Il bilancio non palesa se i futuri intendimenti della Giunta sono quelli di ricondurre tutta la politica delle infrastrutture alla programmazione urbanistica comunale ovvero continueranno - come riterrei più logico e più funzionale - a fare riferimento alla pianificazione territoriale a livello comprensoriale. Il legame con la programmazione urbanistica comunale infatti è da intendersi correttamente: non può esso stesso costituire l'unico elemento di priorità per l'assegnazione del contributo regionale, bensì può rappresentare uno dei criteri preferenziali per accedere ai contributi. Non il criterio, quindi, ma uno dei criteri che è compito del piano territoriale comprensoriale identificare nel loro complesso, in piena collaborazione con gli Enti locali, che nella loro autonomia, devono poter sempre essere entità attive nella programmazione in maniera dinamica e non automatica o centralistica. Proprio l'ultimo riferimento agli Enti locali mi conduce ad una riflessione conclusiva sempre con l'attenzione al problema del finanziamento regionale di opere pubbliche.
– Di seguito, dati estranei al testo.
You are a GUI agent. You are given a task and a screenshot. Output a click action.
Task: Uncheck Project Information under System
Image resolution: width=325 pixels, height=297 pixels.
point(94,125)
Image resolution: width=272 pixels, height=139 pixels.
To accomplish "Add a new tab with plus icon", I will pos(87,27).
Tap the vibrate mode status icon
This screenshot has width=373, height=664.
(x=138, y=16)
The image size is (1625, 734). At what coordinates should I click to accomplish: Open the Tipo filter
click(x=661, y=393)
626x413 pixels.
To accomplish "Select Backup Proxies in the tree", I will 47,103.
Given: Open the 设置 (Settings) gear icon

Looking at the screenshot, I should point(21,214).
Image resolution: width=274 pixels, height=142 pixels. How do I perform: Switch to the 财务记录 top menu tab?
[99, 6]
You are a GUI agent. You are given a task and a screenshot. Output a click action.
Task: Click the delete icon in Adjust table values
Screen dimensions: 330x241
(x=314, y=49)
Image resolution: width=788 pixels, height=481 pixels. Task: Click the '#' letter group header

Noi sappiamo che la mole delle richieste annuali dei Comuni è posta comunemente in rapporto da 1 a 8 - 1 a 10 con le disponibilità regionali, motivo per cui la formulazione di ipotesi di investimento in questo campo da parte dell'entità comunale è sempre piuttosto aleatoria soprattutto per coloro che nel breve o nel medio termine non hanno possibilità di sopperire alla necessità di infrastrutture con propri mezzi di bilancio. Ebbene, proprio in considerazione di ciò, non sarebbe stato inopportuno offrire tempestivamente una visione di bilancio a dimensione pluriennale, che coprisse l'arco del periodo 1978/1981, così da fornire lumi anche in relazione alle future possibilità di intervento regionale. In termini di infrastrutture pubbliche ciò avrebbe consentito unitamente alla formulazione dei criteri prioritari di quantificare in concreto l'impegno regionale proprio nel momento in cui si hanno positive notizie sul fronte creditizio, per quanto concerne la Cassa Depositi e Prestiti. In altre parole, sarebbe stato necessario istituire in anticipo un rapporto meditato ed appropriato, tra l'azione della Regione Piemonte ed i 450 miliardi (150 per 3 anni) che la Cassa ha reso disponibili per il Piemonte.
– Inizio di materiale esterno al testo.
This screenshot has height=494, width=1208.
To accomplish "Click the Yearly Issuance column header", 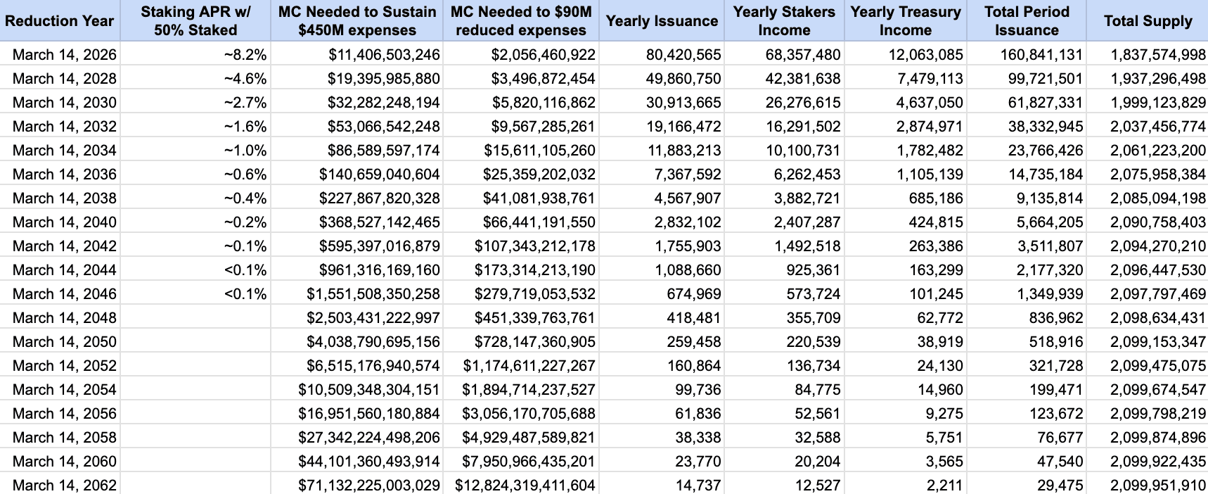I will pyautogui.click(x=662, y=21).

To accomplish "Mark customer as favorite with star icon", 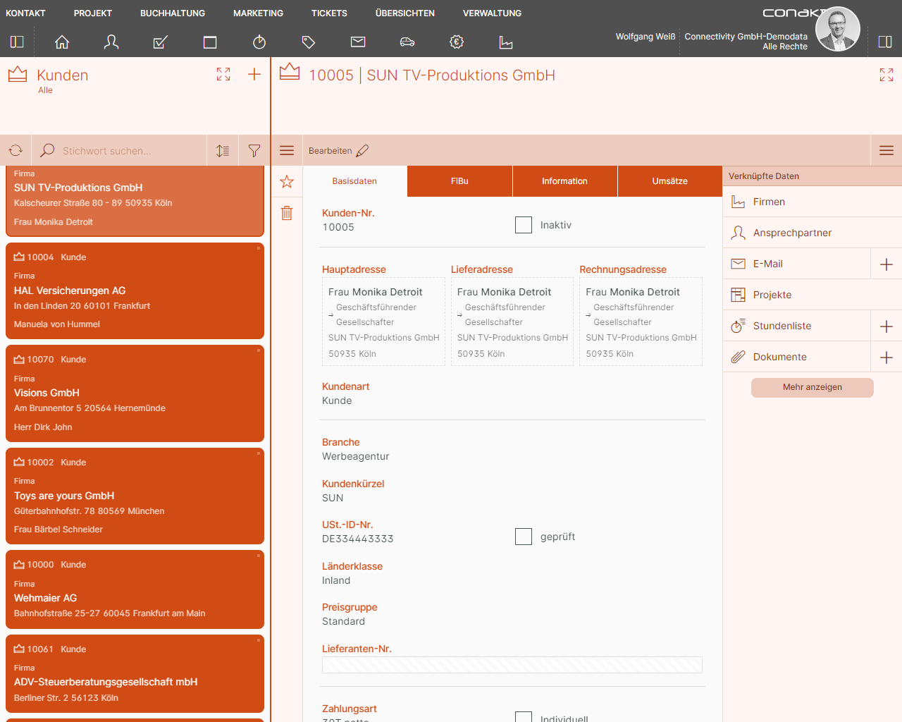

Rammentiamo anche i vecchi discorsi. Sovente lamentavamo il fatto che al finanziamento regionale non facesse seguito un'adeguata possibilità dei Comuni di accesso alle fonti creditizie ed attribuivamo a questo fenomeno la causa dei molti residui passivi. Oggi si tratta di evitare che la situazione si ribalti a tutto nostro detrimento, che cioè un potenziale creditizio venga poco produttivamente utilizzato per carenze a livello di programmazione, di legislazione e di operatività concreta della Regione Piemonte. Un richiamo, dunque, nel contesto di tutti gli altri rilievi a un respiro più ampio del bilancio, soprattutto per ciò che concerne le infrastrutture pubbliche e l'invito alla Giunta a scendere al più presto nel merito dei singoli problemi sul tappeto e discuterli in Commissione mantenendo così un impegno sottoscritto in quest'aula.
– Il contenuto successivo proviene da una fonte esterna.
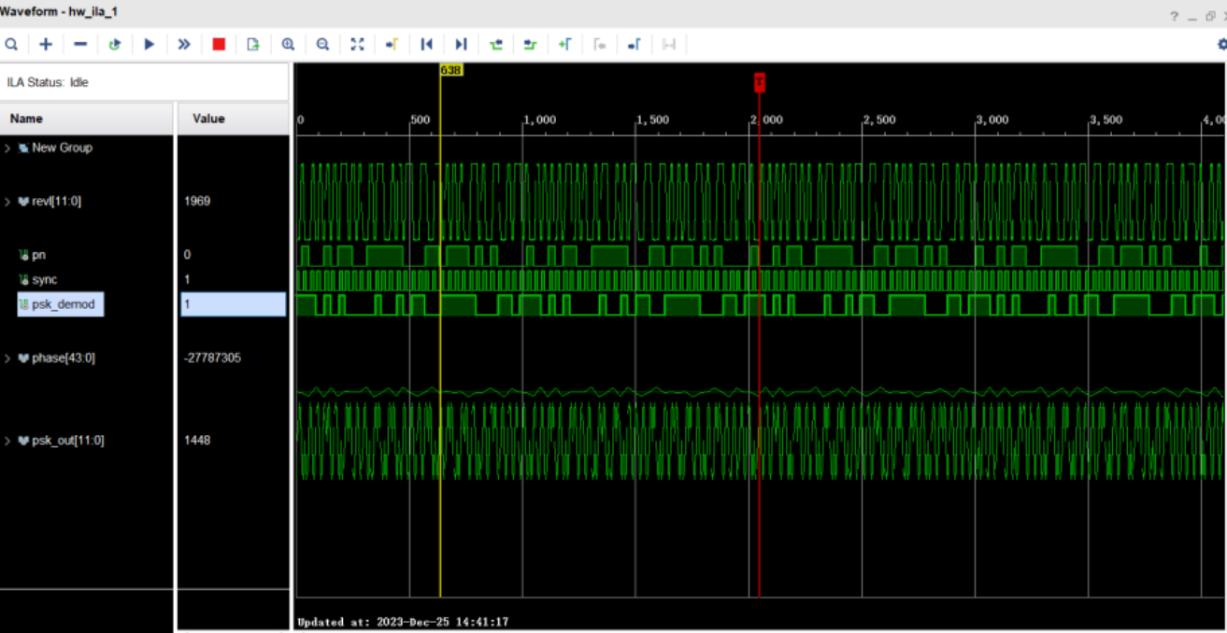The image size is (1227, 633).
Task: Expand the revl[11:0] bus
Action: pyautogui.click(x=8, y=201)
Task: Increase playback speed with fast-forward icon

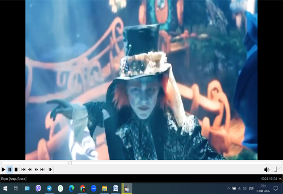Action: 36,169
Dicevo nell'introduzione dei pochi ma concreti obiettivi da perseguire nei 12 mesi di amministrazione che ancora ci attendono. Sicuramente tra di essi - che accomunerei all'agricoltura, alla politica industriale ed a quella socio-sanitaria - mi pare giusto inserire una nuova "quadratura" della politica regionale per le infrastrutture pubbliche, visto tra l'altro che esse non sono più soltanto quelle tradizionali, pur importantissime, ma coinvolgono settori quali la difesa del suolo, la lotta agli inquinamenti la depurazione delle acque, l'edilizia sociale (centri di incontro strutture commerciali, sedi di quartiere) e non solo quella abitativa.
L'impatto di questa realtà con il testo del bilancio è sicuramente difficile, perché accanto ad alcuni spunti e ad alcune impostazioni che potrebbero far ben sperare, emergono gravi contraddizioni che ho cercato di far mettere in rilievo, sempre ad esse affiancando, con spirito costruttivo, una proposta in positivo.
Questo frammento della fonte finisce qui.